━━ DOCUMENT TEXT ━━
# Is there any dirt sold at Home depot acceptable for a dirt aquarium?



## miogpsrocks (Sep 3, 2015)

I went to home depot and they don't have the Miracle-Gro Model Organic Choice anymore. The website said there is no location within 100 miles of me that has that anymore. 

I know I use to see it there all the time but not anymore. Now they have Nature's care by miracle gro instead. 

Is there anything that can be used which is available at home depot for a dirt aquarium? 


I was thinking of doing like a 10 gallon outside just to raise plants. 

Thanks.


----------



## BruceF (Aug 5, 2011)

The Natures Care will work.


----------



## Raymond S. (Dec 29, 2012)

I bought it at Loew's so Home Depot may have "Miracle Grow Organic Choice Gardening
Soil." It was about $8 a 40# bag.


----------



## miogpsrocks (Sep 3, 2015)

Raymond S. said:


> I bought it at Loew's so Home Depot may have "Miracle Grow Organic Choice Gardening
> Soil." It was about $8 a 40# bag.


They use to. They had it all the time and I even have purchased it before for my garden. 

They are completely out of it and there is no a home depot within 100 miles which have it. They actually have a way that you can check online. 

As far as I can tell, they stop selling it so they could sell " nature's care organic soil instead(which is also from Miracle gro) 

Thanks.


----------



## tuffgong (Apr 13, 2010)

If you're not going to put fish in the tank you can pretty much use any organic soil.


----------



## xmpjx (May 31, 2015)

I used the organic sunsoil, I believe it's called, from home depot once, worked well and didn't mess with my water. I didn't buy it again just because of how much wood/sticks were in it (more than miracle grow)

I now use the cheap black earth Wal-Mart sells (love it! Its just dirt), I contacted the company that "makes" it and they don't add anything to it but can't mark it as organic just because they get it from different forests, so technically it's not land designated as organic.
My plants and fish were quite happy, nothing about my water was funny with it. 

If you are not planning to ever put fish in though, you can use basically any dirt you want.


----------



## Zapins (Jan 7, 2006)

Scotts premium topsoil is fantastic stuff. It isn't hot like miracle grow which is pure organic material with lots of nutrient release up front (ammonia spike)


----------



## miogpsrocks (Sep 3, 2015)

Zapins said:


> Scotts premium topsoil is fantastic stuff. It isn't hot like miracle grow which is pure organic material with lots of nutrient release up front (ammonia spike)


Is this organic?

Bump:


tuffgong said:


> If you're not going to put fish in the tank you can pretty much use any organic soil.


Yeah, I was thinking of doing a planted tank only outside so if I screwed up, there would be no animals hurt. 

The main purpose would be to get lots of plants to use in my different aquariums. 

Since there are no fish in it and I don't care about algae, it would probably grow well under the sun and with lots of fertilizers.


----------



## Zapins (Jan 7, 2006)

miogpsrocks said:


> Is this organic?
━━━
Continue the forum thread about Home Depot soil for a dirt aquarium, starting after the last line shown.
━━ SOURCE MATERIAL ━━
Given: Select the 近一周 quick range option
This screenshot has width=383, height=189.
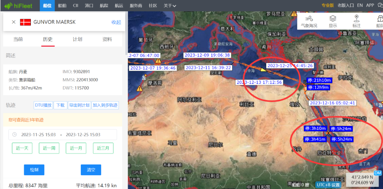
━━━
THE ANSWER
It is a proper soil with some organics, some clay and some sand. It is not a pure organic substrate like miracle grow.

I'd guess the % organics are 30-40% and the rest is clay/sand which helps hold the nutrients in place for many years.

Miracle grow is 100% organic material, like chicken poop, leaves etc... It has a tendency to dump all its nutrients up front in the first few months then settle down over time. The initial ammonia spike can be deadly to fish and plants and cause algae which is why many people mineralize this particular soil. 

Scott's topsoil and other soil like it does not need to be mineralized since it is not as "hot." It settles down in a week or so, and is ready to go and because of the clay content you don't need to mess around with adding back clay and sand to get a better substrate mix. The clay holds nutrients long term and helps prevent unwanted chemical changes in the soil.

I think the main reason people use miracle grow over other better soils is because of brand recognition and possibly a larger supply base across the country. While miracle grow can work, it is not the best soil for aquatic plants. It is much better suited for garden plants where different environmental factors make it a good choice.


----------



## bsherwood (Nov 22, 2007)

I found a bag of the miracle grow at Kmart. I would think if you mineralize the dirt you bought you can avoid the nasty spikes. 
I am in the process of mineralizing right now...seems simple enough. wet down the dirt, let it sit. Then put it out in the sun to dry. I plan on doing that process 2-3 times and then mixing it with flourite and capping with black diamond blasting sand.


----------



## flight50 (Apr 17, 2012)

I did a thread several months ago stating that MGOCPM was being discontinued. I got several bags of it for free from my local Home Depot as they phased them out. MG is definitely being replaced with Nature's Care from what the garden associate told me. There are still a few bag lingering around but it's the surplus bags.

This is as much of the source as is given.